Could you reproduce the lines below word for word, leaving out the pictures?

Begin

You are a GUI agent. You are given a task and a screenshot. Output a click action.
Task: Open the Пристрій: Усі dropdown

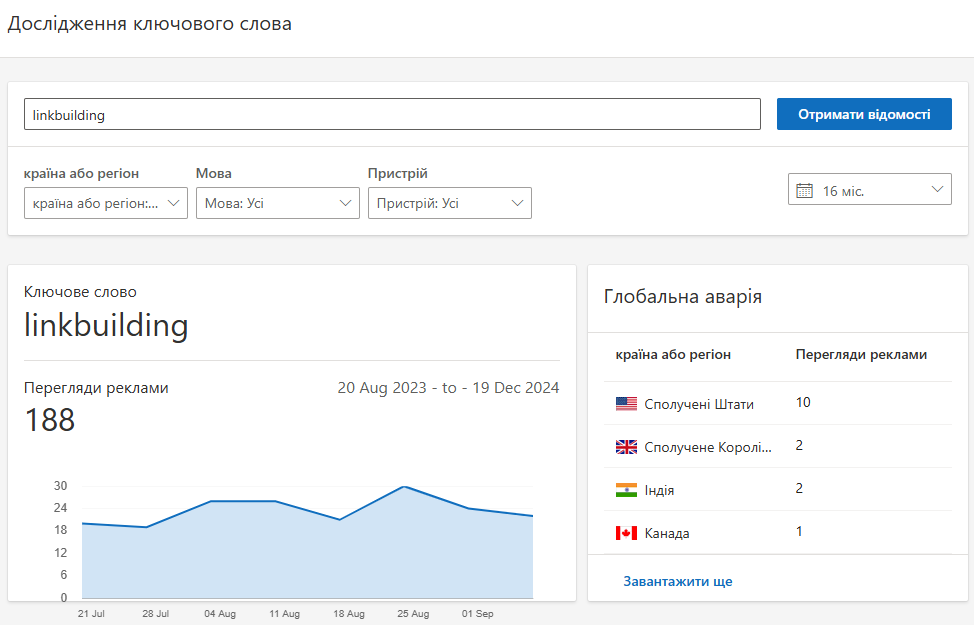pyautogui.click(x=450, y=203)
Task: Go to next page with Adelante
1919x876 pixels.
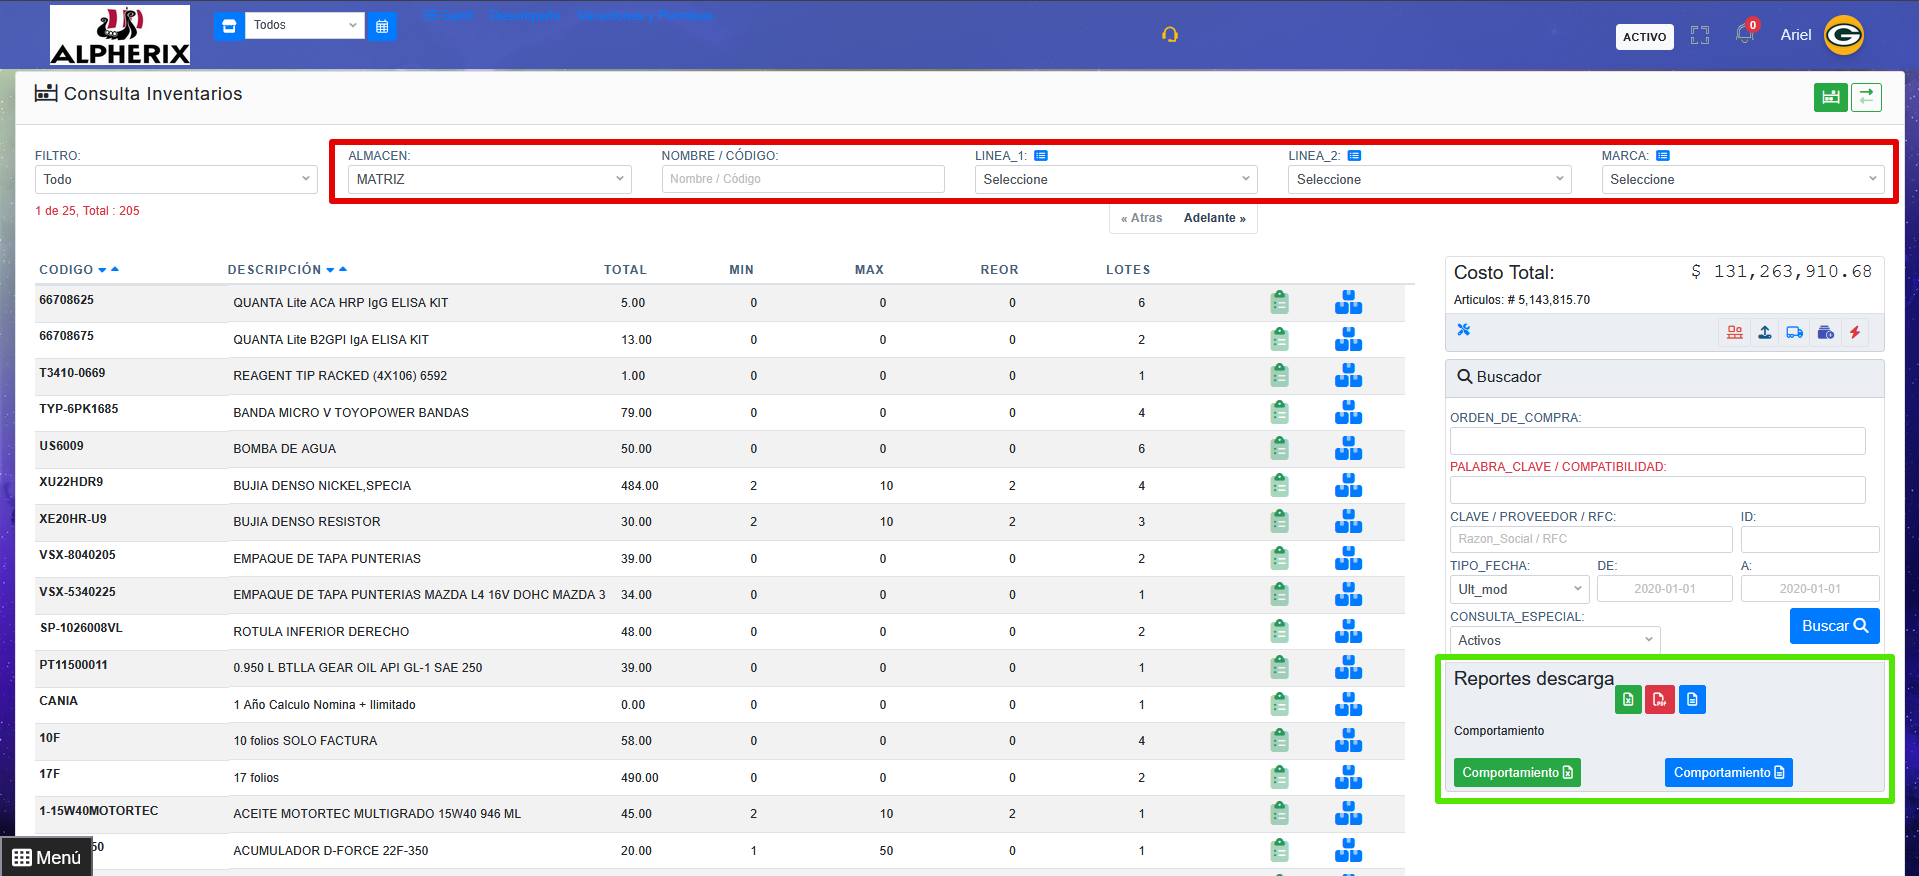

End

• **FINAL RESULT**:
You are a GUI agent. You are given a task and a screenshot. Output a click action.
Task: Open the Пристрій: Усі dropdown

pyautogui.click(x=450, y=203)
Task: Go to next page with Adelante
1919x876 pixels.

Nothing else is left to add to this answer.